Label Super Resolution with Inter-Instance Loss
This work addresses the high cost of pixel-level ground truth collection in medical imaging by enhancing label super resolution methods, though it is incremental as it builds on existing LSR approaches.
The authors tackled the problem of semantic segmentation with low-resolution supervision by proposing a novel loss function that models inter-instance variance, improving label super resolution for high-resolution images like gigapixel pathology slides, with experimental validation on infiltrating breast cancer region segmentation.

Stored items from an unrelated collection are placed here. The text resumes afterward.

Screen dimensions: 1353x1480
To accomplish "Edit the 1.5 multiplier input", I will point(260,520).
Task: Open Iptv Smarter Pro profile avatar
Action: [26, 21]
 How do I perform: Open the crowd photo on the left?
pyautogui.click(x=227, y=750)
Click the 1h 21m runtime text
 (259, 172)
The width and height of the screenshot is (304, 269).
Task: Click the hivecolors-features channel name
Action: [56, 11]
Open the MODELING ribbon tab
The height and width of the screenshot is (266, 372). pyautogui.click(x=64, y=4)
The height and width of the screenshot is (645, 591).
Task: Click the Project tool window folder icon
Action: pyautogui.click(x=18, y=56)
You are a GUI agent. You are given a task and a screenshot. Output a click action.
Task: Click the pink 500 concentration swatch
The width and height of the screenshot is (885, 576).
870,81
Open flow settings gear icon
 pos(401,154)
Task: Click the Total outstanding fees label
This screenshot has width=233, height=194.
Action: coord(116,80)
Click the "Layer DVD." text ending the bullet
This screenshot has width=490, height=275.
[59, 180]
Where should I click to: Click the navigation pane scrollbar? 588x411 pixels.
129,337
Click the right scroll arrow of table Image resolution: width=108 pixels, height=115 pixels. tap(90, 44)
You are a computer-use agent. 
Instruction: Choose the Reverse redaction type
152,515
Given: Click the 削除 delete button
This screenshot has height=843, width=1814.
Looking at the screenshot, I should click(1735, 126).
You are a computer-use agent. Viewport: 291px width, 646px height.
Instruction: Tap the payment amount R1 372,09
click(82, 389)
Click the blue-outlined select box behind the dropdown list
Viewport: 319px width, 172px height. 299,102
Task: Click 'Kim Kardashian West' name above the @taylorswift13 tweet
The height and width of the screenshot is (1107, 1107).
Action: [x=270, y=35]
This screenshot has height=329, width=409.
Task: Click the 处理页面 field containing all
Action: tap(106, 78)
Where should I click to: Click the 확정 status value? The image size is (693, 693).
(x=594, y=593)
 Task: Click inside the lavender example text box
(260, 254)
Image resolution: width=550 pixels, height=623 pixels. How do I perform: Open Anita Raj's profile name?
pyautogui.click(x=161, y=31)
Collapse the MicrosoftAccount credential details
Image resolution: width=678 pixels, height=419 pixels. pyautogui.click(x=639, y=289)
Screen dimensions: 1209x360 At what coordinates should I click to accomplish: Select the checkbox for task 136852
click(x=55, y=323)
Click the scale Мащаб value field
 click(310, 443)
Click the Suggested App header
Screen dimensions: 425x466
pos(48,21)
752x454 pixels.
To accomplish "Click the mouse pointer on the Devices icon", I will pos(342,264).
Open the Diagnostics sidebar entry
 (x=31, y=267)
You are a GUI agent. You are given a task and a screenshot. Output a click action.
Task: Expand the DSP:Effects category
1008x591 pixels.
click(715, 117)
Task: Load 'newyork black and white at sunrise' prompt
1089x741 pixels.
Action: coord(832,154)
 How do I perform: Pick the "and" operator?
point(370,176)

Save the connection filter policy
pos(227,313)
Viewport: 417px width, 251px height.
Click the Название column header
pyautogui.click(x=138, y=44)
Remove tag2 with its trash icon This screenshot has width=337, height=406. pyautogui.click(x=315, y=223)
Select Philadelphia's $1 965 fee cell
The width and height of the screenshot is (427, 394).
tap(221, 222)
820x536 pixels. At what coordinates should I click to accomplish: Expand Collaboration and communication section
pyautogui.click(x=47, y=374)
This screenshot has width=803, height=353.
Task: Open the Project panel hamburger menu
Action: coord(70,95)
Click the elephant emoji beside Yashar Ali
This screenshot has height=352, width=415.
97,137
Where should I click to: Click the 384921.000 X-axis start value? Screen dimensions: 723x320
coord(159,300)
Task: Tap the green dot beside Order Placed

For the task of semantic segmentation, high-resolution (pixel-level) ground truth is very expensive to collect, especially for high resolution images such as gigapixel pathology images. On the other hand, collecting low resolution labels (labels for a block of pixels) for these high resolution images is much more cost efficient. Conventional methods trained on these low-resolution labels are only capable of giving low-resolution predictions. The existing state-of-the-art label super resolution (LSR) method is capable of predicting high resolution labels, using only low-resolution supervision, given the joint distribution between low resolution and high resolution labels. However, it does not consider the inter-instance variance which is crucial in the ideal mathematical formulation. In this work, we propose a novel loss function modeling the inter-instance variance. We test our method on a real world application: infiltrating breast cancer region segmentation in histopathology slides. Experimental results show the effectiveness of our method.